If you're reading this review, you most likely know some of the history of Jan & Dean. From July 1963, when "Surf City" hit number one on the Billboard Hot 100, until Jan Berry's auto accident in 1966, Jan & Dean released a steady stream of delightful singles that could easily hold their own against the best of the competition provided by the two leading geniuses of American popular music during that time: Brian Wilson and Phil Spector. Of the fourteen Jan & Dean songs that made the Hot 100 during this time period, nine were co-written by Jan Berry and five of those were collaborations with Brian Wilson. All of this changed when Jan Berry had a near-fatal auto accident in April 1966 that left him physically handicapped, with permanent speech and memory difficulties.

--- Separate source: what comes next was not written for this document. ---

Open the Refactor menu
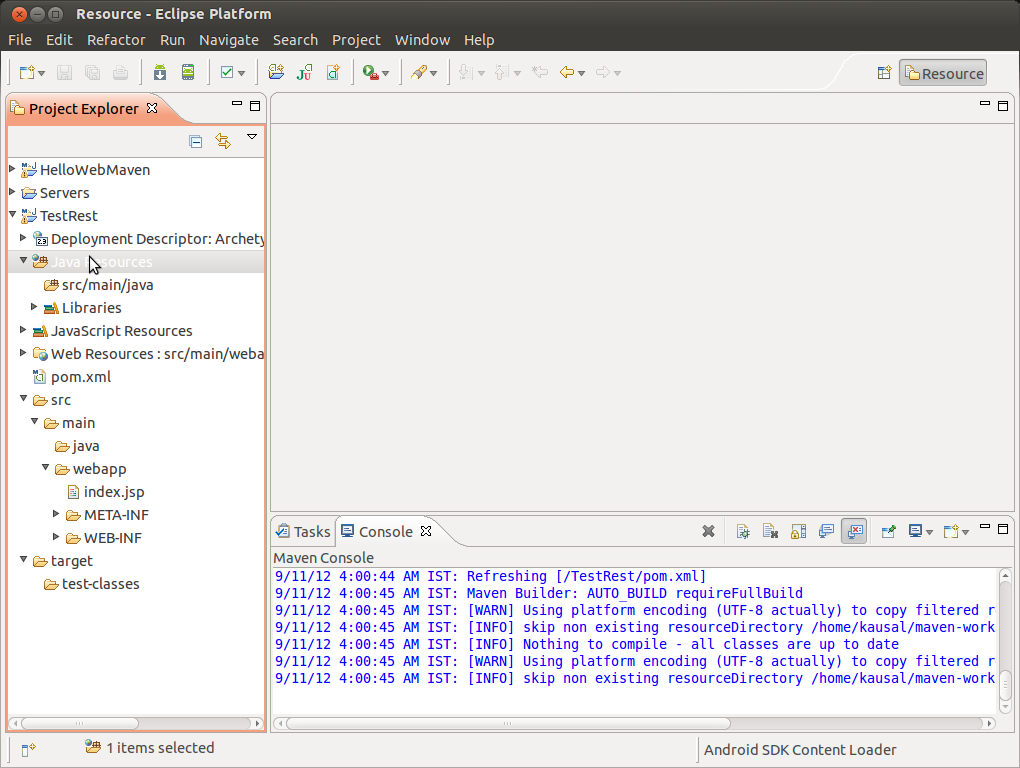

Despite Jan's health problems, Jan & Dean resumed performing and touring in 1978 and continued to do so until Jan's death in 2004. Bob Greene gives a rose-colored (only in the best sense of the term), but unvarnished and clear-eyed account of these tours starting in 1992. The details he provides are fascinating: Jan & Dean's supremely talented and devoted backup musicians, encounters with a wide sampling of other rock 'n' roll stars from the 1960s, Jan's superhuman 8-year effort to record and release a final album ("Second Wave," released in 1997), Dean's desire to get Jan & Dean into the Rock And Roll Hall Of Fame, but only because Jan Berry had earned and deserved it ... I could go on and on and on.

Anyone who loves popular music from the 1960s will love this book. Greene has given us a wonderfully detailed and fascinating description of a remarkable group of musicians and friends. And, yes ... Dean Torrence should have a writing credit on "Surf City!"